Secondo il ricorrente la corte romana non avrebbe esaminato l’eccezione di difetto di legittimazione passiva del Consorzio in relazione ad entrambe le domande proposte da C., considerato che il fatto che sia il Consorzio ad estrarre materialmente l’acqua irrigua dai pozzi e a convogliarla verso il vascone non è sufficiente a configurare una legittimazione passiva nè in relazione alla domanda di accertamento dell’inesistenza del diritto all’estrazione dell’acqua, nè con riguardo alle modalità di esercizio di tale diritto, atteso che gli unici eventuali contraddittori del C. sarebbero il Comune di Roma (soggetto attivo del rapporto obbligatorio) ed i singoli consorziati beneficiari dell’obbligazione propter rem di cui è causa o in alternativa, titolari del diritto di servitù.

B.= Con il secondo motivo del ricorso incidentale il Consorzio Casalpalocco, lamenta la violazione dell’art. 360 c.p.c., n. 5 per omessa motivazione circa un fatto controverso e decisivo per il giudizio. E’ evidente secondo il ricorrente che l’esame dell’eccezione relativa al difetto di legittimazione passiva del Consorzio assuma carattere decisivo per la decisione e tale punto non è stato in alcun modo esaminato.

8.1= Questo ricorso incidentale presentato in forma condizionata in caso di accoglimento del ricorso principale, pertanto, rimane assorbito dal rigetto del ricorso principale.

In definitiva, va rigettato il ricorso principale e dichiarato assorbito il ricorso incidentale.
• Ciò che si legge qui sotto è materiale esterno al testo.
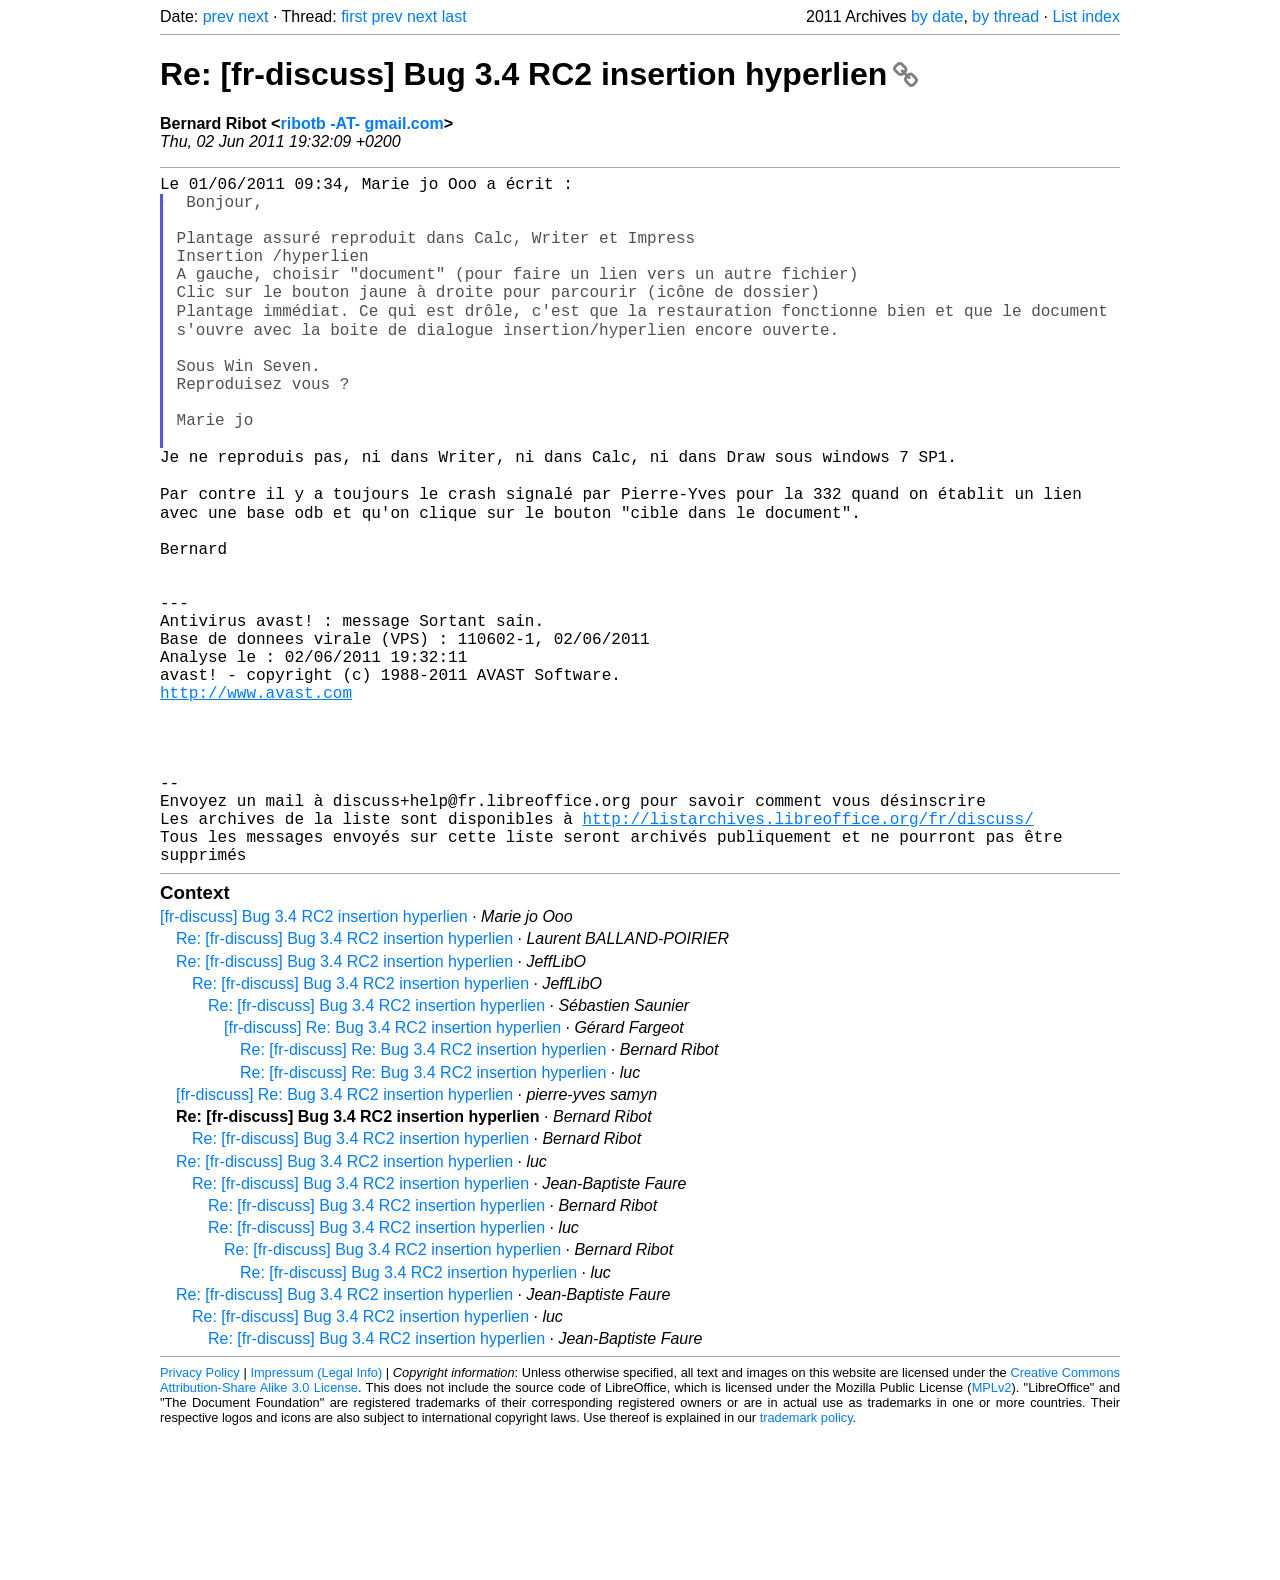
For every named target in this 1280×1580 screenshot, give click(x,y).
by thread (1005, 16)
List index (1086, 16)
Il ricorrente va condannato, pertanto, in ragione del principio di soccombenza di cui all’art. 91 c.p.c., al pagamento delle spese del presente giudizio di cassazione, così come verranno liquidate con il dispositivo.

P.Q.M.

La Corte rigetta il ricorso principale e dichiara assorbito il ricorso incidentale;

condanna il ricorrente principale al pagamento delle spese giudiziali che liquida in Euro 4200,00 di cui Euro 200,00 per esborsi e oltre spese generali ed accessori come per legge.

Testo non ufficiale. La sola stampa del bollettino ufficiale ha carattere legale.